Summary: First Sunday in Advent Year A. December 2, 2001 Psalm 122 Title: “God incarnate.”
First Sunday in Advent Year A. December 2, 2001
Title: “God incarnate.”
Psalms one hundred twenty to one hundred thirty-four, are commonly called Songs of Ascent, sung on the pilgrimage to Jerusalem for the three major annual festivals- Passover, Pentecost and Tabernacles. Psalm 122 is the third pilgrim song in the collection. Verses one and two, express the joy at going to and arriving at Jerusalem. Verses three to five, express praise for the holy city and all it represents. Verses six to nine, pray for its welfare and that of the people of God. Placed on the lips of a single individual, it represents the sentiments of all pilgrims to God’s presence.
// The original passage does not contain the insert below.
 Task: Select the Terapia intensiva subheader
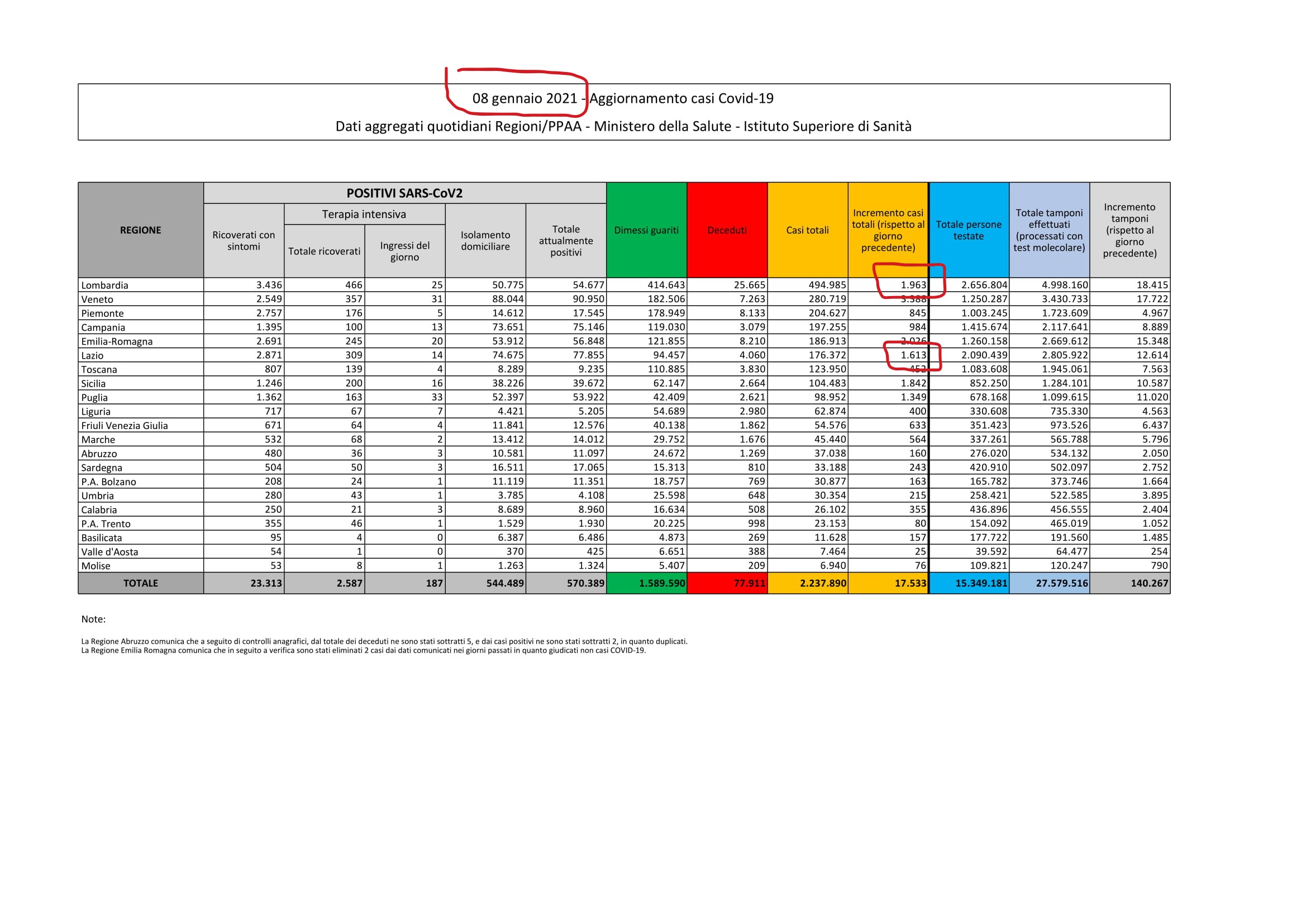point(364,214)
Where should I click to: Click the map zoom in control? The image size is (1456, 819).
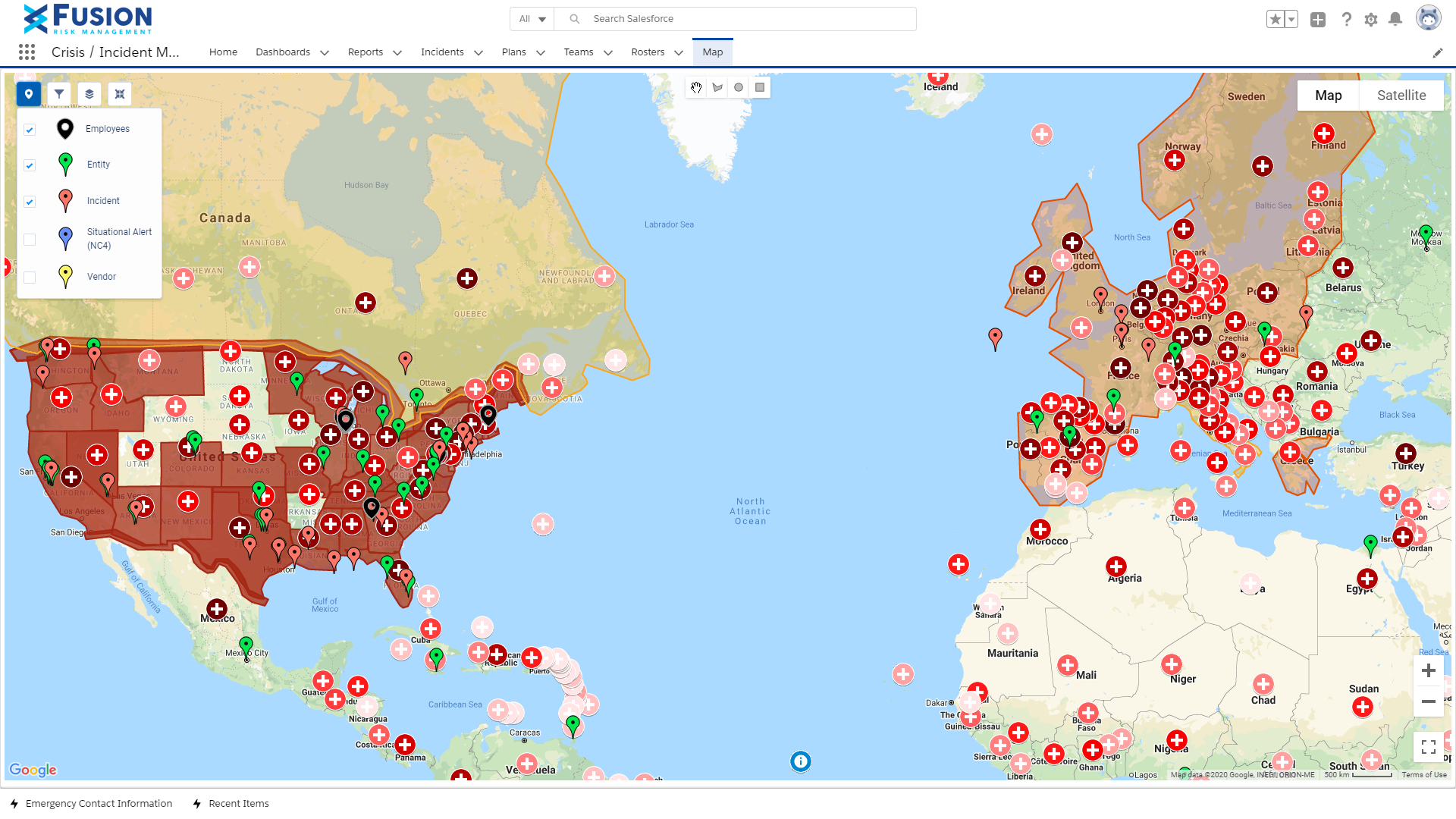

It could have been composed at any point since the time of David. Since “Jerusalem” represents much more than the physical, historic city, the psalm has been prayed in many other settings and contexts, particularly among Christians with the “heavenly Jerusalem,” God’s dwelling with his people, in mind.
In verse one, I rejoiced when they said to me. We can imagine some sort of call in the village center announcing the departure for the great city, Jerusalem. We can imagine all the emotions that would be stirred up as a group of fellow pilgrims set out for so desirable a destination.
In verse two, and now our feet are standing. The psalmist thought he was overwhelmed with emotion as he set out for the city. Now that he is there the emotional impact has really hit him.
In verse three, Jerusalem…city…walled. All cities would have walls around them, but this was his city, his people’s city, the city of man, David, and the city of God, all packed into one. The experience was overwhelming.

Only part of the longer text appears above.